As you can see EstimatedSalary mean = 5008.469733 and CreditScore mean=260.16760  - the order of values is 5008/260 = 16+ times different. It is not good for model. Let's bring to one order via StandartScaler

In [16]:
#create scaler
scaler = StandardScaler()
#fit and transform data
X_train_scaled = scaler.fit_transform(X_train)
#transform data based on previous fit process
X_test_scaled = scaler.transform(X_test)

#put transformed data for pretty print
d = pd.DataFrame(columns=X_train.columns, data=X_train_scaled).describe()
print('order of values', abs(d.loc['mean','EstimatedSalary']/ d.loc['mean','CreditScore']))

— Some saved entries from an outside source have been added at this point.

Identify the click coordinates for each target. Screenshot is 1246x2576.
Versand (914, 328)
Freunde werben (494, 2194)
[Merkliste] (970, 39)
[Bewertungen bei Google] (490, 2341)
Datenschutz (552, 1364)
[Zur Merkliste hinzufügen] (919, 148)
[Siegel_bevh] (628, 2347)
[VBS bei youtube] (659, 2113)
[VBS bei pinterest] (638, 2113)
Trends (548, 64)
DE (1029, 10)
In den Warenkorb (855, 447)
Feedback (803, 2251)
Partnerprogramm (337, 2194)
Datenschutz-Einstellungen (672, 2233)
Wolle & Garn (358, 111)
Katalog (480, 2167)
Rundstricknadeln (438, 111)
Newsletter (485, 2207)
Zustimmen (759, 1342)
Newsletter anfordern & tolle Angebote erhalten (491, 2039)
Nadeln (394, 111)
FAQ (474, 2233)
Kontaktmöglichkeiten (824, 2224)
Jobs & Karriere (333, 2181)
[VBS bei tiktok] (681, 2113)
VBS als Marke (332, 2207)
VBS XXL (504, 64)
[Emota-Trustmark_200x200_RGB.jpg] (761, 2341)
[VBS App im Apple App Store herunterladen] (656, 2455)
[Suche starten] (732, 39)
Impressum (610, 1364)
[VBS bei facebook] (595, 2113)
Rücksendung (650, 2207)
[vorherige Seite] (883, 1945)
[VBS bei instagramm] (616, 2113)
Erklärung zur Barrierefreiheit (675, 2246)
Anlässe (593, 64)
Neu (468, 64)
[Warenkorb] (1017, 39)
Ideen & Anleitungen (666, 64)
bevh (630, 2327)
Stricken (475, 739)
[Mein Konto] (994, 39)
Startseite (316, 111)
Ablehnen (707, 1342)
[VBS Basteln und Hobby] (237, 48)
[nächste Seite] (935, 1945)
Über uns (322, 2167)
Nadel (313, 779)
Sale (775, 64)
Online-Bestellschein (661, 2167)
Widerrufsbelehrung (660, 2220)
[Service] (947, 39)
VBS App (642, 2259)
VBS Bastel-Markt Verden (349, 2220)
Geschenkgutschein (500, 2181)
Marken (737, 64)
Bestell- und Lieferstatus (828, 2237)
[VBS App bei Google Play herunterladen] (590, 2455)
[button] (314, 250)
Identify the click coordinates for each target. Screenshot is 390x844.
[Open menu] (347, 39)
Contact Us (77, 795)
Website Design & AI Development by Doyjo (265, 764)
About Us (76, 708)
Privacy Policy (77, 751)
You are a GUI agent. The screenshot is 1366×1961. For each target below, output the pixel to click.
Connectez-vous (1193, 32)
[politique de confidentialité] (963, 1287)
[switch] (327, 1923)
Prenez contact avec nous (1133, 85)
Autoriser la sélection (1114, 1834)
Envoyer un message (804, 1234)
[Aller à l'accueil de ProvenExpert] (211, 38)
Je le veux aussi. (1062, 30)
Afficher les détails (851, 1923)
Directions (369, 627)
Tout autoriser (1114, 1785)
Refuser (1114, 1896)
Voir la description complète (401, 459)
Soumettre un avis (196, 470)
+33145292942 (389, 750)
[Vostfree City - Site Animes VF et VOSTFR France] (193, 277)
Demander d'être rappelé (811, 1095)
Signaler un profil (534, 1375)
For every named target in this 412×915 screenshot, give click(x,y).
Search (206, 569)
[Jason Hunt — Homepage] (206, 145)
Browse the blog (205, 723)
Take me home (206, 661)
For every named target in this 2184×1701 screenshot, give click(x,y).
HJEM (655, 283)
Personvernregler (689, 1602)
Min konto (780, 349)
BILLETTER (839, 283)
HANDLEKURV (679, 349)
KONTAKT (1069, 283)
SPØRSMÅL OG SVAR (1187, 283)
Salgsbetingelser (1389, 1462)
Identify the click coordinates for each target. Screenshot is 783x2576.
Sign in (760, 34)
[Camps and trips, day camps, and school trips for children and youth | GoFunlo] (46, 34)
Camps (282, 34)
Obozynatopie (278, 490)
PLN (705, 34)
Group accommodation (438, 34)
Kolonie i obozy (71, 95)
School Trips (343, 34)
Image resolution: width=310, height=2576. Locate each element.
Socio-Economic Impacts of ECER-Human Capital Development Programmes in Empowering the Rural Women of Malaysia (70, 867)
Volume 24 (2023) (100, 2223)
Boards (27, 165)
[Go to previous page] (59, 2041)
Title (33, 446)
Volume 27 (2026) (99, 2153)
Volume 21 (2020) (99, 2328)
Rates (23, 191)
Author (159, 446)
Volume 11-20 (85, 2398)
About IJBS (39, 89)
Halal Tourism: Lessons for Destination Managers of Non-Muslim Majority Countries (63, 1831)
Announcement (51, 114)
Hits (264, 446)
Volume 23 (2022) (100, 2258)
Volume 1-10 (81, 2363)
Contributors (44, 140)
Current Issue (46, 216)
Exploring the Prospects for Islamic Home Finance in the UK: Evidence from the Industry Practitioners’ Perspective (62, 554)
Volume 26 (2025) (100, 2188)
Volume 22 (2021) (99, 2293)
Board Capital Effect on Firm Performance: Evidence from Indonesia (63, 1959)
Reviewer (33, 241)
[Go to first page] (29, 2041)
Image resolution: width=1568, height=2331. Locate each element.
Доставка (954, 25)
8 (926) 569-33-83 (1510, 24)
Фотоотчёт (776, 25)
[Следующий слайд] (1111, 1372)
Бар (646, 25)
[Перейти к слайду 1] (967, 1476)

order of values 0.05368806754819181


Now the scale order of values is same, lets check result on our model. For now we will used hyper parmeters from previous grid trainig.
<br> Best Params:  {'n_estimators': 101, 'min_samples_split': 20, 'min_samples_leaf': 2, 'max_depth': 18}

In [17]:
#create model with parameters vased on previous training result
rand_Forest = RandomForestClassifier(bootstrap=True, class_weight=None, criterion='gini',
                       max_depth=18, max_features='auto', max_leaf_nodes=None,
                       min_impurity_decrease=0.0, min_impurity_split=None,
                       min_samples_leaf=2, min_samples_split=20,
                       min_weight_fraction_leaf=0.0, n_estimators=101,
                       n_jobs=None, oob_score=False, random_state=12345,
                       verbose=0, warm_start=False)

#define function for reducing code duplication
def checkModel(X_train, y_train, X_test, y_test, model = rand_Forest):
    
    model.fit(X_train, y_train)
    y_train_predicted = rand_Forest.predict(X_train)
    f1_train = f1_score(y_train, y_train_predicted)
    accuracy_train = accuracy_score(y_train, y_train_predicted)
    roc_auc_score_train =  roc_auc_score(y_train, y_train_predicted)
    
    print('roc_auc_score',  roc_auc_score_train)
    print('f1 =', f1_train)
    print('accuracy =', accuracy_train)
    
    y_test_predicted = rand_Forest.predict(X_test)
    f1_test = f1_score(y_test, y_test_predicted)
    accuracy_test = accuracy_score(y_test, y_test_predicted)
    roc_auc_score_test =  roc_auc_score(y_test, y_test_predicted)
    
    print('TEST       f1 =', f1_test)
    print('TEST accuracy =', accuracy_test)
    print('TEST roc_auc_score =', roc_auc_score_test)
    
    return f1_train, accuracy_train, roc_auc_score_train, f1_test, accuracy_test, roc_auc_score_test

#call function
f1_train, accuracy_train, roc_auc_score_train, f1_test, accuracy_test, roc_auc_score_test = checkModel(X_train_scaled, y_train, X_test_scaled, y_test)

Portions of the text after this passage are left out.